> Data under study
○ ○ ○ ○ ○ ○ ○
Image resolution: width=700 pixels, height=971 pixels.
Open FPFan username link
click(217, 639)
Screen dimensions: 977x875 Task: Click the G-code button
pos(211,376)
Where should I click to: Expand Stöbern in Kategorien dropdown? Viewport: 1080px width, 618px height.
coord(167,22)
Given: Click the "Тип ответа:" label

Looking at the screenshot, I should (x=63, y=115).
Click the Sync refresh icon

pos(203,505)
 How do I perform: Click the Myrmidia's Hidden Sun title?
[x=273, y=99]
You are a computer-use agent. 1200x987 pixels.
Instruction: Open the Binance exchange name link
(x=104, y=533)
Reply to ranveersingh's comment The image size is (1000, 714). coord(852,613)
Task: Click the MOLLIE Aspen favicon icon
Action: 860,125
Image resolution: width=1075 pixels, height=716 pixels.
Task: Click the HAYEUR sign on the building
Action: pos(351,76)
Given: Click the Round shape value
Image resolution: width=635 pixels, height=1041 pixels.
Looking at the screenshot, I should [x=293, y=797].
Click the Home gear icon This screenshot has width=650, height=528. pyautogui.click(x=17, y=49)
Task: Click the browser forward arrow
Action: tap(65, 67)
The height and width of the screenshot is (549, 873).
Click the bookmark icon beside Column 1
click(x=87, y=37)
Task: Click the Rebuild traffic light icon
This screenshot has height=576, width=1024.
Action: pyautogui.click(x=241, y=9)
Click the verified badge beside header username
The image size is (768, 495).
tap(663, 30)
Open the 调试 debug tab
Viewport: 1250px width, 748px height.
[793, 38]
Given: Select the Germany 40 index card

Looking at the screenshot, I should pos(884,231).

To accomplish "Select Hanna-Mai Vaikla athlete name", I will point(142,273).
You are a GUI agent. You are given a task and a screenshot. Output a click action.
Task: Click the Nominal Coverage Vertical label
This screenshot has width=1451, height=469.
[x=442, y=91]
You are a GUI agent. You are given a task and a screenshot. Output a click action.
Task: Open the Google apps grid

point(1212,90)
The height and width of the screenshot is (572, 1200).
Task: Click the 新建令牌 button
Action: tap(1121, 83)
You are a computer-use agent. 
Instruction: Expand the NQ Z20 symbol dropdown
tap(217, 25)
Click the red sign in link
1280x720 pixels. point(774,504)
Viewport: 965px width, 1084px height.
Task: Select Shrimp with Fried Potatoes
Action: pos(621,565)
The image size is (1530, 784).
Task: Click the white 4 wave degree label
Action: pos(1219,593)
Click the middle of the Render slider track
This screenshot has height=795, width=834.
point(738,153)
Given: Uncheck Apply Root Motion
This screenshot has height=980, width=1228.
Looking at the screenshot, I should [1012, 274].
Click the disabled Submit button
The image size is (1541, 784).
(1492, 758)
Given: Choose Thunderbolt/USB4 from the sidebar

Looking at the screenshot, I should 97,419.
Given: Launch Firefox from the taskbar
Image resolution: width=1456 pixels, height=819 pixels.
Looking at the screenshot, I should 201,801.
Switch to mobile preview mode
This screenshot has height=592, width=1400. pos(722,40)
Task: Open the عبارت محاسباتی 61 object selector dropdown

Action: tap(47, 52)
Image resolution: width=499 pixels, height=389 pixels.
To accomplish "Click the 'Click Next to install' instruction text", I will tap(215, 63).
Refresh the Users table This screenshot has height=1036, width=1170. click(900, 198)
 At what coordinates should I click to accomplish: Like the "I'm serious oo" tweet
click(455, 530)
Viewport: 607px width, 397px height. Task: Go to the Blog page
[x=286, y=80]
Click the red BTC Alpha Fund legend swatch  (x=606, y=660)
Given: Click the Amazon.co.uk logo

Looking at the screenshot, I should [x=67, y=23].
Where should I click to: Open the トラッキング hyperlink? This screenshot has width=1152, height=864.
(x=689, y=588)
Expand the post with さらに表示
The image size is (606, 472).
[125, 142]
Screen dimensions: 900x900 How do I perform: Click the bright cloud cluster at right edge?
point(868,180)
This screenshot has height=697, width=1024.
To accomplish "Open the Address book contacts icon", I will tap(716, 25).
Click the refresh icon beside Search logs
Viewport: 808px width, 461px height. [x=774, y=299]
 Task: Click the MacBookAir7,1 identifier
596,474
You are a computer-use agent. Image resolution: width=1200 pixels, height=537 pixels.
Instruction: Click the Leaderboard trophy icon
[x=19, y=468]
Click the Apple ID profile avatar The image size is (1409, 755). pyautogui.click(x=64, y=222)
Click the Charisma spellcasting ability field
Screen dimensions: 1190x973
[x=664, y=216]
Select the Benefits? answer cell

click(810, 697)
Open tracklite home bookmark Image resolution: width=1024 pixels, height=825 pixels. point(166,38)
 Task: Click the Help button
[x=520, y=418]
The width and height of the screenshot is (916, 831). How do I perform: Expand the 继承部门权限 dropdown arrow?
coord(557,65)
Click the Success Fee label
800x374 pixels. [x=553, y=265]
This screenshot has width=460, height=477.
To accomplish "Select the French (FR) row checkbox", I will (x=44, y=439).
○ ○ ○ ○ ○ ○ ○
> The problem
Going back over the entries above, copy word for word every line from the one that has "The image size is (606, 472)." on through the one that has "Click the Apple".

> Output of the exercise
The image size is (606, 472).
[125, 142]
Screen dimensions: 900x900 How do I perform: Click the bright cloud cluster at right edge?
point(868,180)
This screenshot has height=697, width=1024.
To accomplish "Open the Address book contacts icon", I will tap(716, 25).
Click the refresh icon beside Search logs
Viewport: 808px width, 461px height. [x=774, y=299]
 Task: Click the MacBookAir7,1 identifier
596,474
You are a computer-use agent. Image resolution: width=1200 pixels, height=537 pixels.
Instruction: Click the Leaderboard trophy icon
[x=19, y=468]
Click the Apple ID profile avatar The image size is (1409, 755). pyautogui.click(x=64, y=222)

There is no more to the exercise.